Hi Cryters. To be honest, I’m really new to this logline stuff, so please don’t think that I speak with any authority. One comment I read before said that the protagonist should have their character theme trait and goal in the logline. The theme trait would be the tool that the protagonist moves the story along with. So, for example, the Devil leaves hell and their practices because he stubbornly will not do what he’s told. Later in the story, he either overcomes that stubbornness or uses it to win the day. But in the logline he’s a stubborn devil because that’s the characters theme.

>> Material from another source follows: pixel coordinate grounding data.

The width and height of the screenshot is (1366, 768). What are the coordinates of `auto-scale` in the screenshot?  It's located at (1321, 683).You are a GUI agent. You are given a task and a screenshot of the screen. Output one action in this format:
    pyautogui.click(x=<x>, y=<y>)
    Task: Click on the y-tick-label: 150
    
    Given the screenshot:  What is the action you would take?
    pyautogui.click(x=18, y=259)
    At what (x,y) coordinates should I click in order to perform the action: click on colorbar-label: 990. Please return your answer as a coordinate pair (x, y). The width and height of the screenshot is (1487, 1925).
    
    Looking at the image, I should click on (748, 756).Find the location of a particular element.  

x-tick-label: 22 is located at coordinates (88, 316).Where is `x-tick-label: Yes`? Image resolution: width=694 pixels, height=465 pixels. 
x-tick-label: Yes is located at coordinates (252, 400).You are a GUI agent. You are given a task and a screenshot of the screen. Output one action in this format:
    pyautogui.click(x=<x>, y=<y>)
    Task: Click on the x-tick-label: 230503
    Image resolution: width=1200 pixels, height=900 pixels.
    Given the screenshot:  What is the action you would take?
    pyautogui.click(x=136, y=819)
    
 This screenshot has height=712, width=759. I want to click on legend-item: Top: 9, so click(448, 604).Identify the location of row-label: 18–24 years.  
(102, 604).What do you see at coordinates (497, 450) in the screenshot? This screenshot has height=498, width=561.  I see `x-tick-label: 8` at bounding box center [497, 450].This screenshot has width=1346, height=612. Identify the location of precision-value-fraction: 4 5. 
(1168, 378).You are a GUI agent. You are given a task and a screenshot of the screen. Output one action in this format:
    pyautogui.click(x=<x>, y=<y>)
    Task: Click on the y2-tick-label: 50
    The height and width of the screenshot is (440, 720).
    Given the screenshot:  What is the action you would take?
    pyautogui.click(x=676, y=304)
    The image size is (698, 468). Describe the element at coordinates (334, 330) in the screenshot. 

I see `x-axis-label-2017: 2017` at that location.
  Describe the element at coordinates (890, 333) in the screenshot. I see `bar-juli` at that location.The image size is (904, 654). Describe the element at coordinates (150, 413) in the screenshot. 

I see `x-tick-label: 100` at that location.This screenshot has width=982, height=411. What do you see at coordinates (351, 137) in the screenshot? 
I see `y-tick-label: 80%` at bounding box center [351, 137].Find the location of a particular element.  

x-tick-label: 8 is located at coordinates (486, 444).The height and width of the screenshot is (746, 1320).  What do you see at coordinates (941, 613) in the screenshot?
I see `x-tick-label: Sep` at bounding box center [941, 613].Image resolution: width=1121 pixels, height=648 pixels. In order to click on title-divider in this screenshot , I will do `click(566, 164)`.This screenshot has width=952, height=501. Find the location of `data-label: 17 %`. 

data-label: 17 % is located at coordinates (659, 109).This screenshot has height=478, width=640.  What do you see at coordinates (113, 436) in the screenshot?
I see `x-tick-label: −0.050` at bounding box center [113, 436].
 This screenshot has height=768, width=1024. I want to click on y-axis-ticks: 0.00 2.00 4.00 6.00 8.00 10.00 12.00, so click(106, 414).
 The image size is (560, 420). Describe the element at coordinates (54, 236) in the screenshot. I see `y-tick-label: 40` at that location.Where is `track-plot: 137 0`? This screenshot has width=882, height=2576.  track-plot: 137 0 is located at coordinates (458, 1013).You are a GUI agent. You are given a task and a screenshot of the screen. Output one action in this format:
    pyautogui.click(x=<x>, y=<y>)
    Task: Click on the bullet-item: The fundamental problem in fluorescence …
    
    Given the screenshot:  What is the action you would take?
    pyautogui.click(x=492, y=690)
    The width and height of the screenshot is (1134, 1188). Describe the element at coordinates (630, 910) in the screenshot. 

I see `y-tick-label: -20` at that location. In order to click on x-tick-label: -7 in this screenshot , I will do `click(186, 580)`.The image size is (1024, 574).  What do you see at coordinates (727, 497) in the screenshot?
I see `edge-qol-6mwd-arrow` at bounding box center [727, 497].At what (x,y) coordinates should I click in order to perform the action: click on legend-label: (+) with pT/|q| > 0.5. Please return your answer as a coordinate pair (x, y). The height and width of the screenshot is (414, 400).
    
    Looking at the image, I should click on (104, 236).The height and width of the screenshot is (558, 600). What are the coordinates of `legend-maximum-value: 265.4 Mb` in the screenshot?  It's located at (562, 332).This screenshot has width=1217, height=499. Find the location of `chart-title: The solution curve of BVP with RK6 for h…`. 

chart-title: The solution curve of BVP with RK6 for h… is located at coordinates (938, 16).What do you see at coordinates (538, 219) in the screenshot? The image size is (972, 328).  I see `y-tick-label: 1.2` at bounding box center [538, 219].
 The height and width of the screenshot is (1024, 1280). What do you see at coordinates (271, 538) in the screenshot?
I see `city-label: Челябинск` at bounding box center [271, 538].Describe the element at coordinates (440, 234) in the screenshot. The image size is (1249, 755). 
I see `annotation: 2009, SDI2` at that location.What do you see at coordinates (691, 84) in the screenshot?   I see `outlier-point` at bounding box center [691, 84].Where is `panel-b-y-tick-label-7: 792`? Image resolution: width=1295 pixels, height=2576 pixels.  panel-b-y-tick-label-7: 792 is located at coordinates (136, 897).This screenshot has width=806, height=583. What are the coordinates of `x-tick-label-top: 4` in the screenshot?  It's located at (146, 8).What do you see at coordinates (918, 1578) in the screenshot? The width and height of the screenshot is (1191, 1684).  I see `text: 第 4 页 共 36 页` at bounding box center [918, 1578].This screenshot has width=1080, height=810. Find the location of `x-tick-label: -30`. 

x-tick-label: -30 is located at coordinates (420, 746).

Stubbornness is just an example by the way. You can definitely come up with a better trait. How about disobedience for irony? Lucifer would be a real hypocrite if he doesn’t like disobedience.
The story’s theme could be mentioned too, so as it’s about refugees, could you say that the family seek refuge in suburbia? Your third logline conveys the story to me really well. –
A persecuted family of good devils flees Hell for Earthly suburbia where they fight to gain acceptance in a neighbourhood embroiled in battling a property developer.?
From what I’ve read, that’s very correct because it shows the story and the visual story that’s being told. Maybe the protagonist should be more proactive. So instead of becoming embroiled in a property development war, The family chooses to defend a town that fears and despises them from a ruthless property developer. Like I say though, I have no experience with logline rules and I think I’m mixing it up with tagline rules.
Just as an aside, you don’t have to tell me if you don’t want to. Is lucifer the property developer?
For purposes of structuring the concept a vague notion of a known theological paradigm can work. However for pitching all elements of a logline need to be immediately clear for most readers with out a need to look at “…two differing themes from two well known theologians?”.
Some great feedback above.
I think your last draft is pretty good. In fact, it could almost be pitched as a series, just IMO… a modern day riff on the Adams Family/ Munsters 😉
Best of luck.
Thanks Tony. Yes, you’re right but I was thinking of The Munsters and The Beverly Hillbillies, though with a refugee twist (the three series mentioned are just fish-out-of-water comedies, ie with no social undertones attached to them).